__GIVEN INFORMATION__
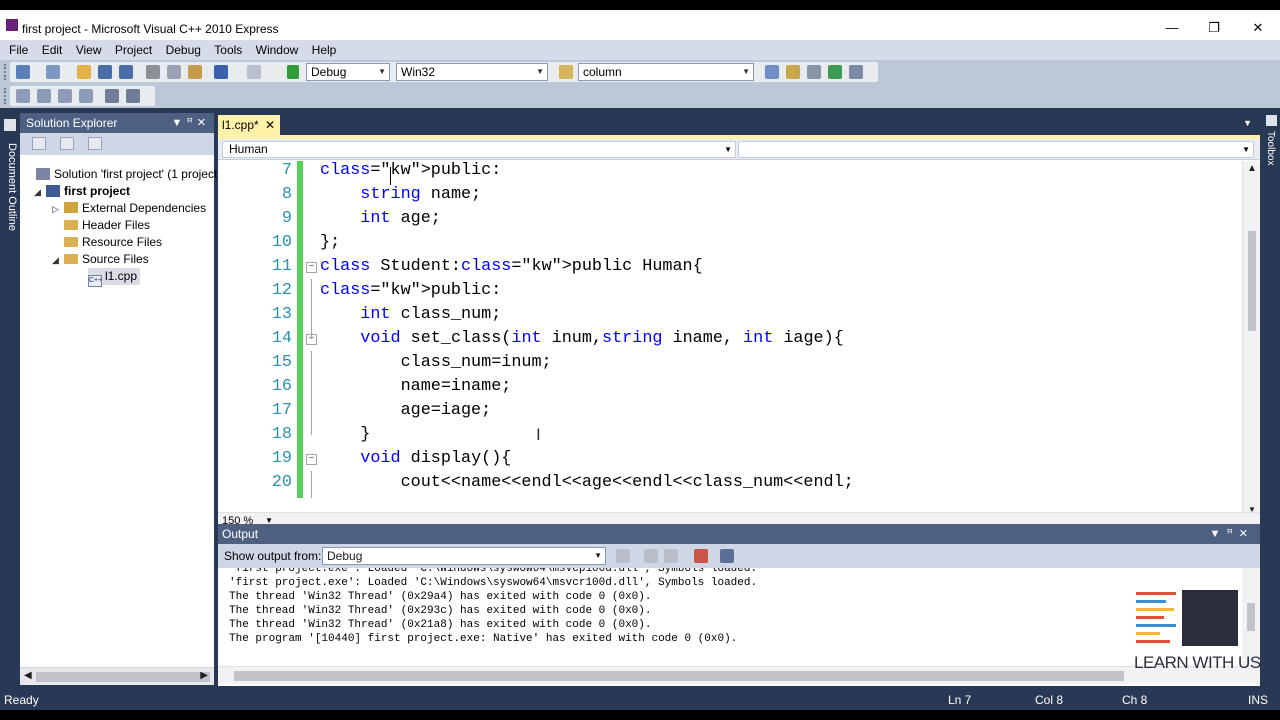 The image size is (1280, 720). I want to click on configuration-select: Debug ▼, so click(348, 72).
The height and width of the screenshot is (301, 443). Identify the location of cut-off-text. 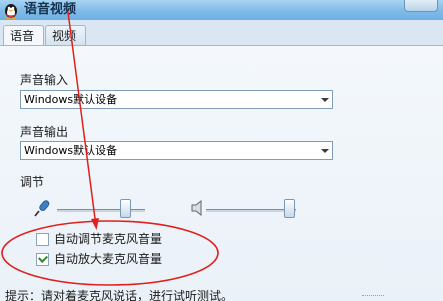
(373, 296).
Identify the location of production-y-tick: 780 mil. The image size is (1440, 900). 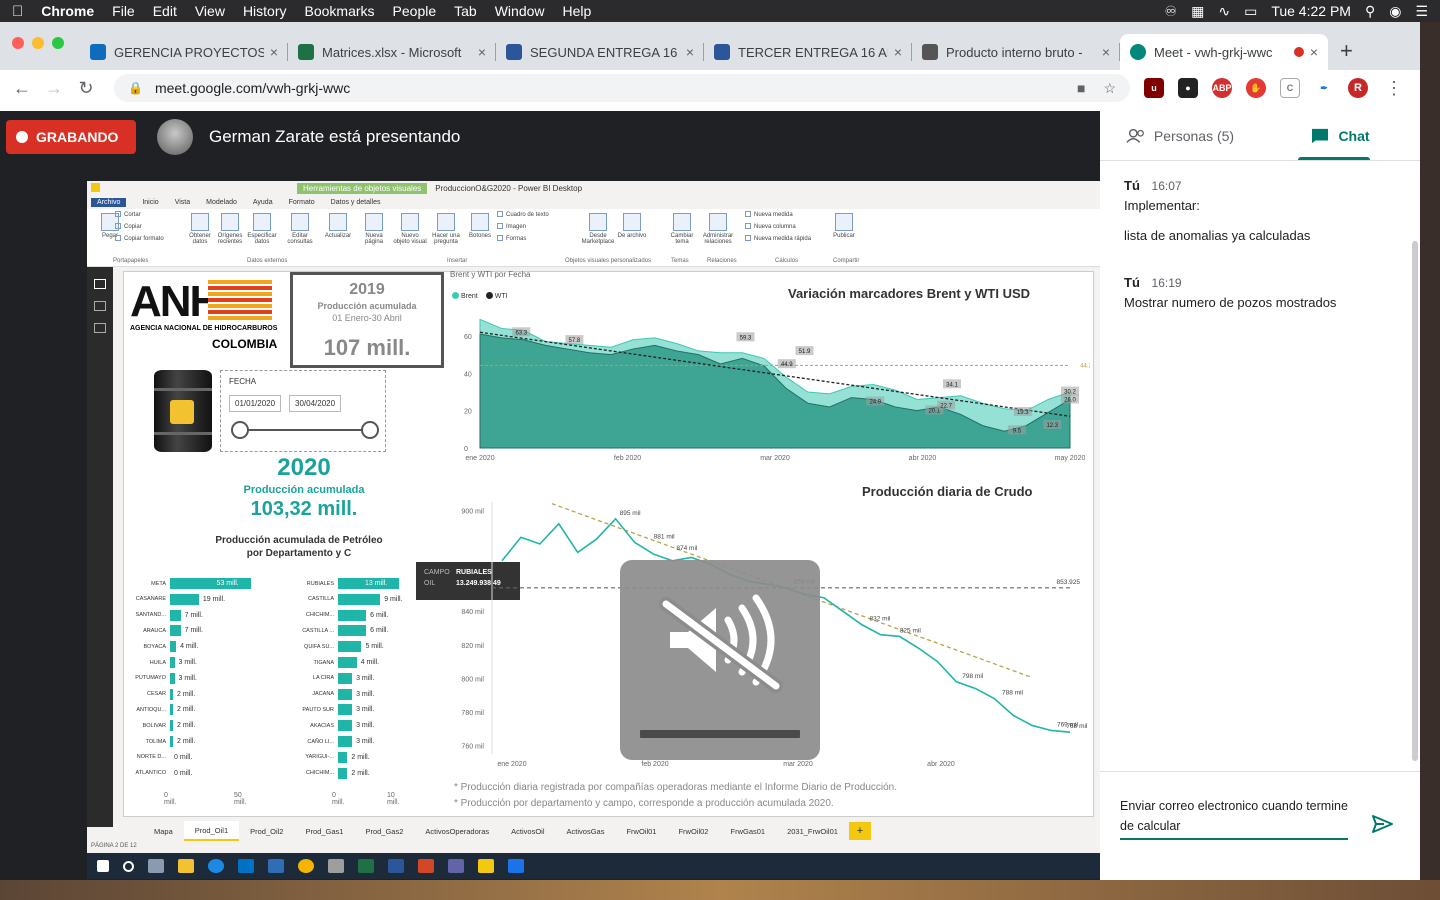
(472, 714).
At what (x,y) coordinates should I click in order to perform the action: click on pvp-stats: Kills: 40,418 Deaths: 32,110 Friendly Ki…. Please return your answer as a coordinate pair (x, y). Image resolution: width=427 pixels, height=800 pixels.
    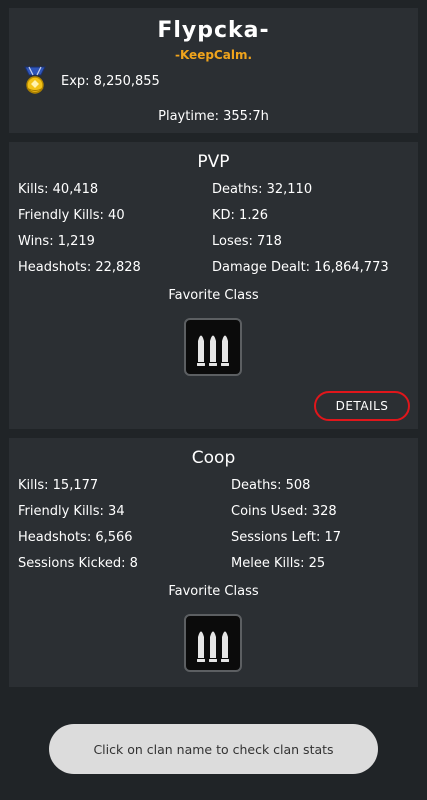
    Looking at the image, I should click on (218, 234).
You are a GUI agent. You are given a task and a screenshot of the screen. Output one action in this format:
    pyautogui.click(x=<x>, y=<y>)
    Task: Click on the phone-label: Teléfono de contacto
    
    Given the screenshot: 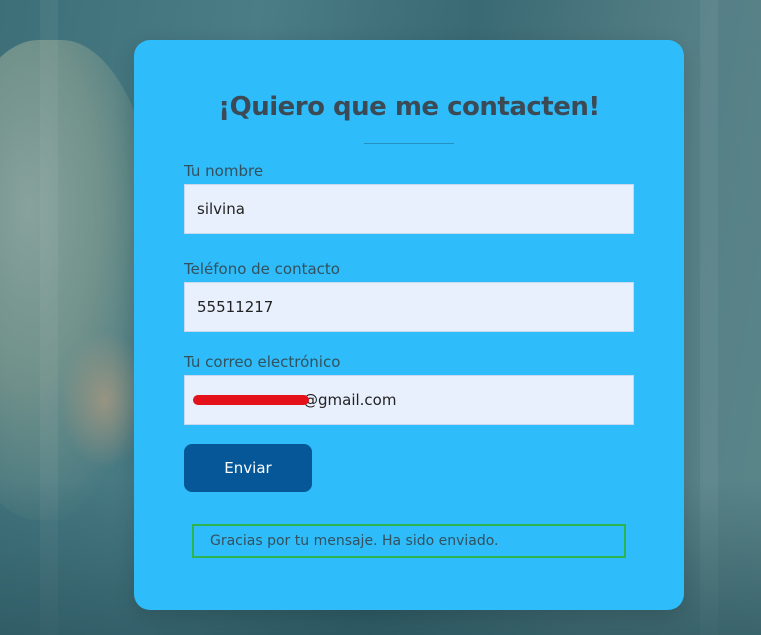 What is the action you would take?
    pyautogui.click(x=262, y=269)
    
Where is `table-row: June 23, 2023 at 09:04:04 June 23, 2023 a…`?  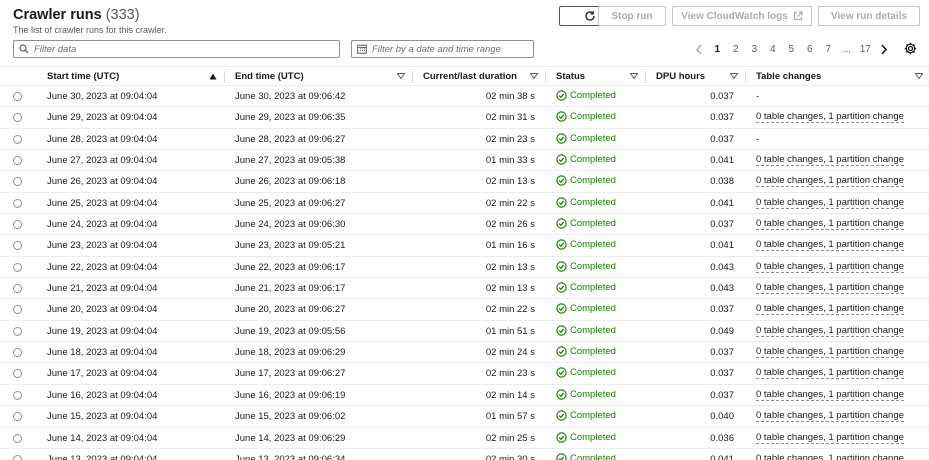 table-row: June 23, 2023 at 09:04:04 June 23, 2023 a… is located at coordinates (464, 246).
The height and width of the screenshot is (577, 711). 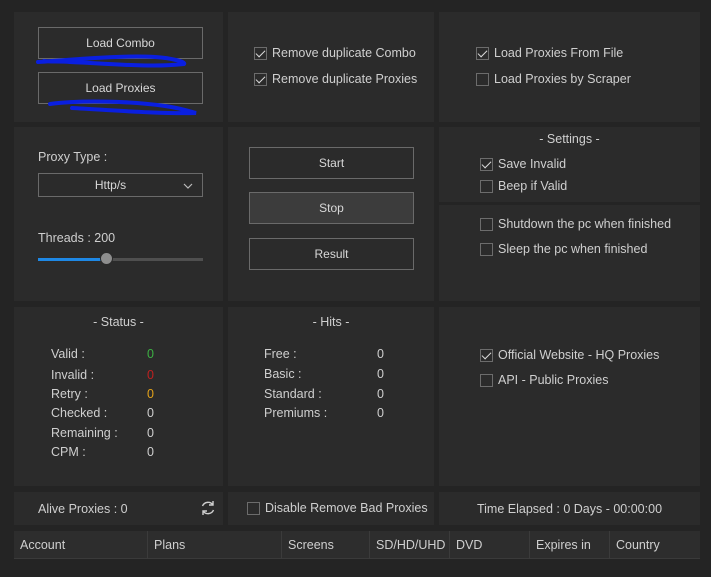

__WHAT YOU HAVE TO DO__
Rewrite everything from the start of the entries down to the line containing "(373, 296).", replacing "cut-off-text" with "truncated-text" and leaving all else unchanged. Leave the pictures out of your answer.

__FINISHED TASK__
 The image size is (1280, 720). I want to click on configuration-select: Debug ▼, so click(348, 72).
The height and width of the screenshot is (301, 443). Identify the location of truncated-text. 
(373, 296).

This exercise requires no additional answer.